Eric Persing is an American sound designer, professional synthesist, keyboardist, recording artist and music producer based in Los Angeles, California. One of the world's leading sound designers, he is best known as the founder and Creative Director of the music software and virtual instrument company Spectrasonics.

==Career==
Persing started playing piano in the sixth grade before playing a Minimoog in 1975 and finding inspiration in synthesizers. In the early 1980s he moved to Los Angeles and began working as a session musician and arranger. This work, which continued for years, led to his working with such notable artists as Luther Vandross, Quincy Jones, Danny Elfman, Marcus Miller, Herbie Hancock, James Newton Howard, Eddie Jobson, Michel Colombier, Diana Ross, Arif Mardin, Chaka Khan, Larry Carlton, Hans Zimmer, Leonard Cohen, Michael Jackson, Randy Newman and Celine Dion.

In 1982 he began working at Goodman Music, a music store in Orange, California and became more proficient with synthesizers and the possibilities of new MIDI technology. Eventually he was recruited by Tom Beckman, the President of Roland US, to demo the company's products at the 1984 NAMM Show in Chicago. Roland made Persing the company's Chief Sound Designer, a position he held from 1984 to 2004, during which time he worked on many influential synthesizers and music-related products such as the Roland D-50, JD-800, the Roland JX, JV, JP, XP series synthesizers, and many others.

In 1994, inspired by his work with sample libraries for Roland, Persing co-founded Spectrasonics with his wife Lorey, releasing the company's first library, Bass Legends, featuring bass guitar samples played by Marcus Miller, John Patitucci, and Abraham Laboriel. Another library, Distorted Reality (1995), became one of the best-selling professional sample libraries of all time. In 2002, Spectrasonics shifted from sample libraries to virtual instruments, releasing Atmosphere and later Trilogy.

Since founding Spectrasonics, Persing has been the producer and primary contributor to all of the company's products, including the award-winning Omnisphere, Keyscape, Trilian, and Stylus RMX.

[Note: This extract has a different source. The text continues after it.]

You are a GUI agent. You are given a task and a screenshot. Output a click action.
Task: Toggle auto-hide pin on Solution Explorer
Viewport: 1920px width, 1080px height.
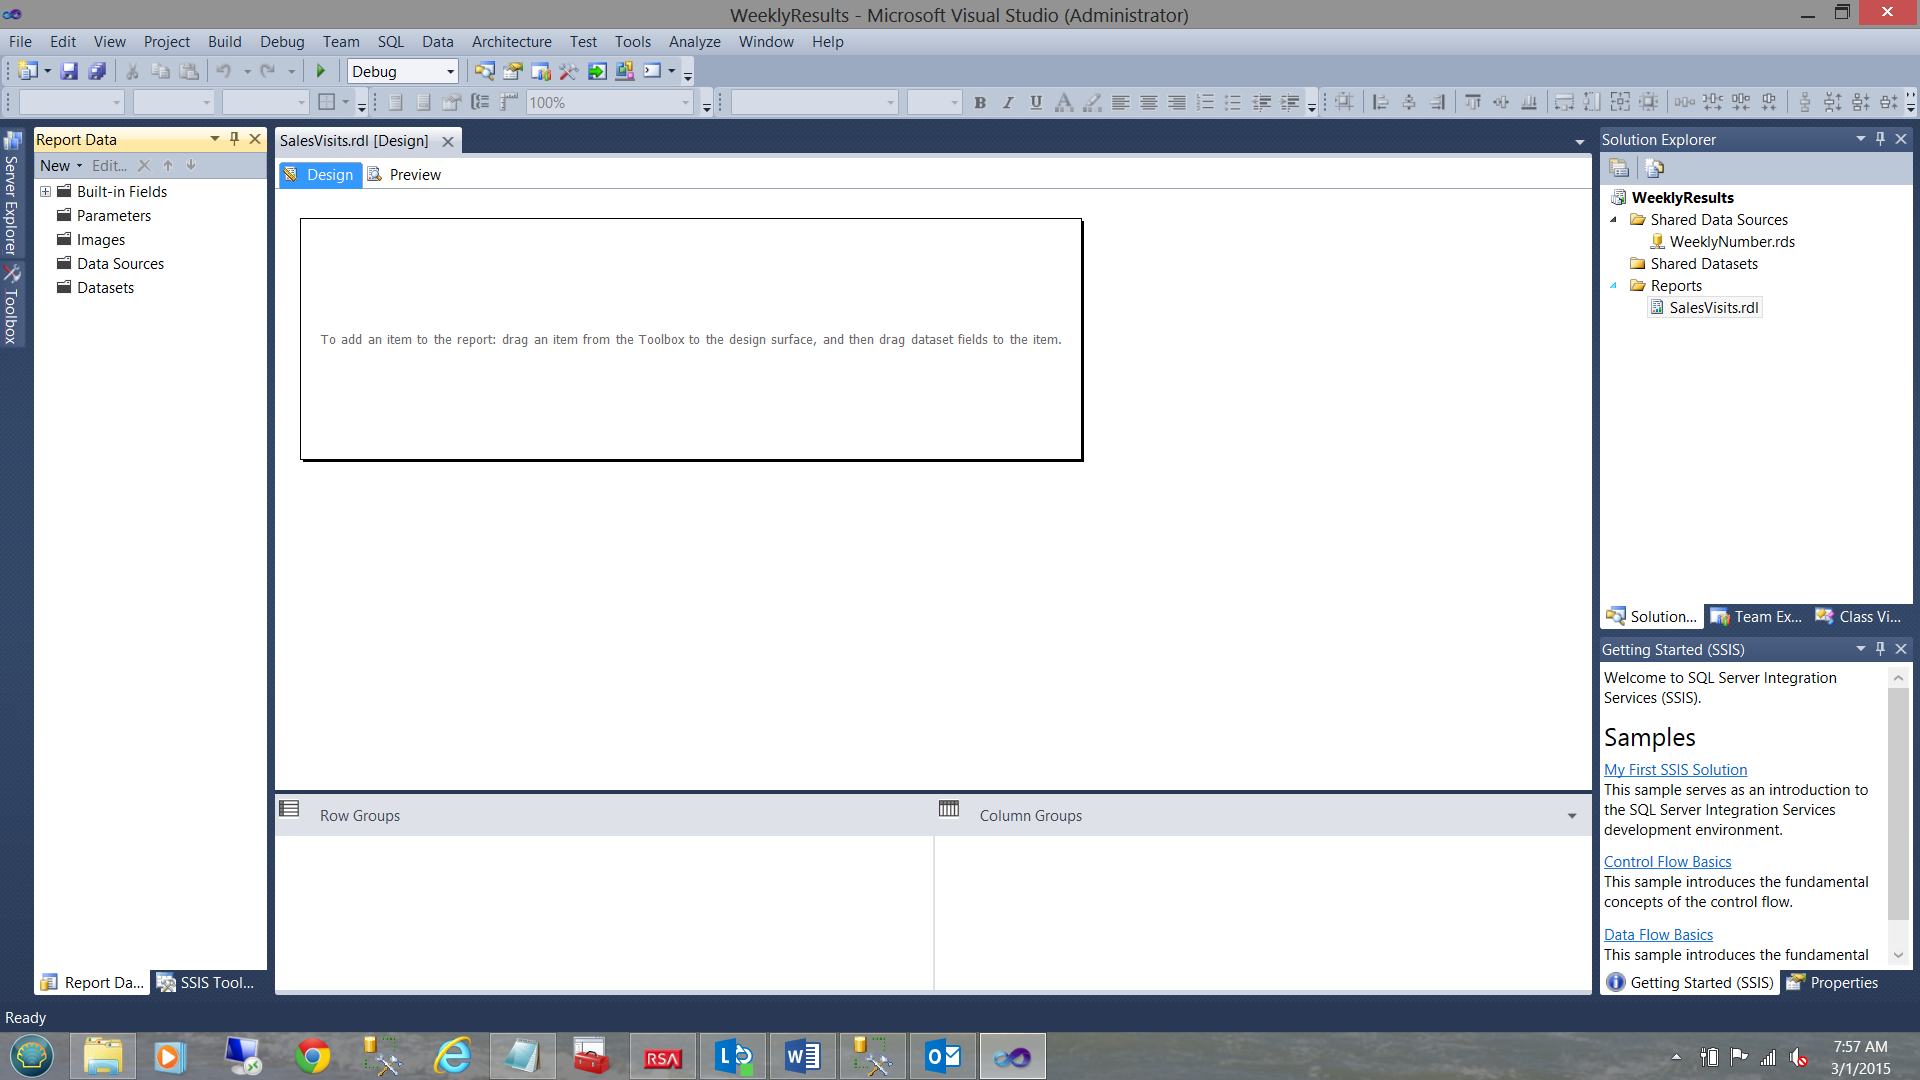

At the 2011 NAMM Show, as part of a joint promotion with the Bob Moog Foundation, Persing exhibited the OMG-1 synthesizer, a unique synthesizer of his own design that integrated a Moog Little Phatty with an Apple Mac Mini and two iPads running virtual instruments, all housed in a custom curly maple cabinet. In 2011 Persing's company released the Bob Moog Tribute Library for Omnisphere, with all proceeds going to the Bob Moog Foundation. Ten years later, the company released the Bob Moog Tribute Library 2, again donating all proceeds from the library's sale to the Bob Moog Foundation.

Persing has cited important musical influences of Vangelis, Kraftwerk, Jan Hammer, Yes, Genesis and Thomas Dolby.

==Awards==
In 2011, Persing and his team accepted the TEC Award for "Best Musical Instrument Software" for Omnisphere version 1.5.